This was the birthday that left my youth behind. I’m not sure what triggered that realization. Was it going to the DMV and finding I could only read the eye chart with my bad eye screwed shut? Or was it lying in bed and thinking of my pregnant mother waking up in bed fifty-five years ago, three weeks past her due date, putting her bare feet on the floor and wondering if this would be the day. Fifty-five years ago: that’s probably what did it. Fifty-four still had some pieces of youth clinging to it. But then it turned inside out and died.

I took my birthday off from work and everyone was all, Have an amazing day off! Do something fun! And I woke up Thursday morning and thought, I’m going to have an amazing day off! I’m going to do something fun! But the only thing I had lined up for myself was to renew my driver’s license. If you need to know one thing that sums up my entire personality, congratulations, you have arrived at your destination.

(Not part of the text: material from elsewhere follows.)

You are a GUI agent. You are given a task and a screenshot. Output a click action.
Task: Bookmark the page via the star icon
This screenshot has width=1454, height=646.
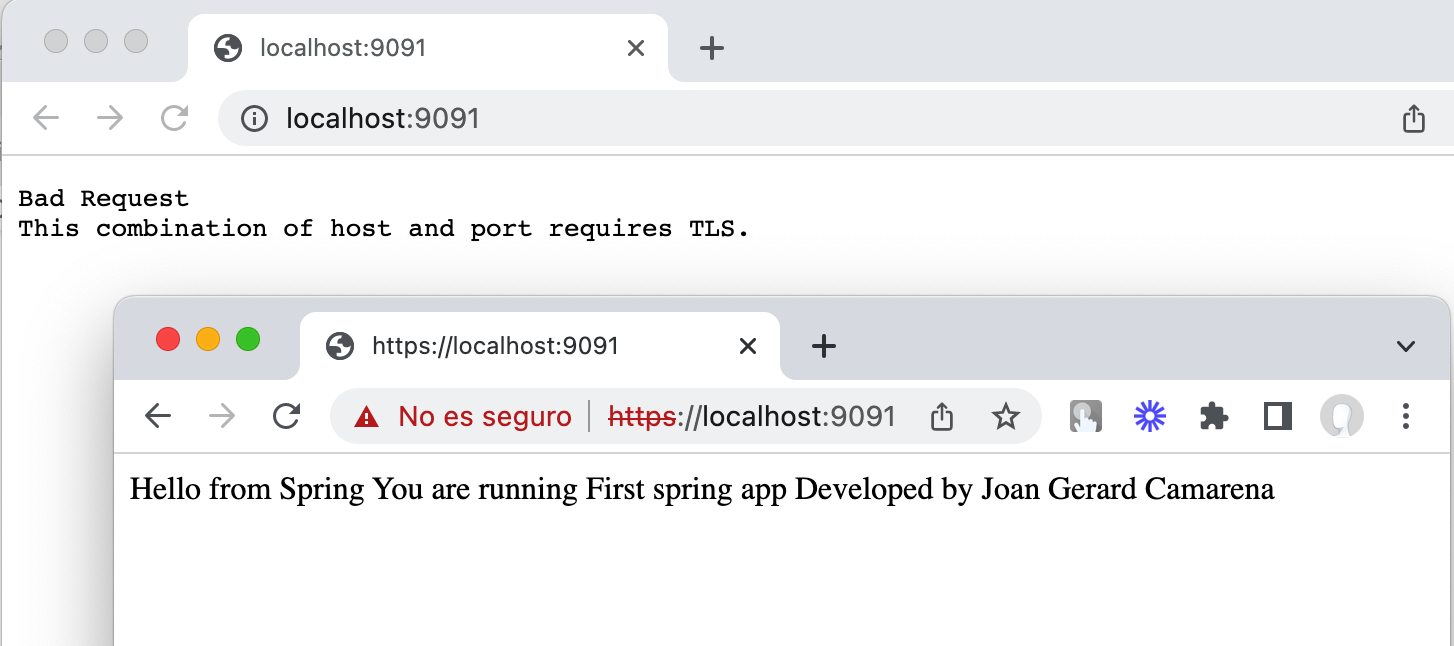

The holidays sort of lovingly decimated our house this year with puzzles and pine needles and cardboard, but I wouldn’t let myself do a big clean. It was my birthday and I would not spend it decalcifying the espresso machine and organizing the recycling! So when Jackson got home from school looking aimless, I said, let me take you out for lunch. (I had already eaten lunch. Can you guess what I had? Cold leftovers! You win!) We drove to Cal Taco and I watched him eat a burger and fries. At one point he stepped out to make a phone call, which: mysterious, but he’s 17, he needs privacy, fine. He comes back in and says, “I know what I’m getting you for your birthday. We have to go to Best Buy.” We were like six blocks from Best Buy so I’m all, Hmm, what is it? New ear buds?

On the way home with a new Nintendo Switch in the back seat, I texted the only other grownup I knew who owned one: Alice. “What games do you have?” I typed excitedly. She seemed a little nonplussed about my suggestion that we both download Fortnight and get out there and shoot a bunch of strangers together. Understandably. Alice lives in New York, shooting strangers for fun isn’t something you suggest to her lightly.

When we got home I loaded up my one game and together Pikachu and I meandered about our village collecting wild Pokémon together in my new non-youthful way until it was time for me to pick up some real-life take-out sushi. Then Jack and I watched an episode of Ozark and shared a slice of Jeannine’s chocolate mocha cake, and I realized that if you were to ask me two things I’d miss about Santa Barbara if I moved away, I would say: Kyoto take-out sushi and a slice of Jeannine’s chocolate mocha cake on my birthday.

So I had a good birthday after all, thanks to zero planning on my part, but some spontaneous and well-placed trust in my mens.

LINK ME UP, SCOTTY

1 The Only Part of 'Red Dead Redemption 2' That Matters Is My Horse. “Rockstar Games created a sprawling open world for me to play cowboy in. But truthfully, all I care about is Jeffy.” [via Todd Levin]

2 I am super excited about this Bob Fosse/Gwen Verdon thing, and not just because Sam Rockwell is in it:

3 “Immerse yourself in the forests of central Sweden, where around two-and-a-half-thousand people speak Elfdalian.” A BBC podcast collage of forest sounds and the endangered Swedish forest language, older than the Vikings, which is in danger of dying out. (19:39)

4 What I’m reading right now: Undermajordomo Minor, by Patrick deWitt—and I am not loving it the way I sincerely loved his two others, The Sisters Brothers and French Exit. If I get to page 100 and still feel ambivalent I will call it and move on, since I have A Gentleman in Moscow and The Great Alone on my library pile.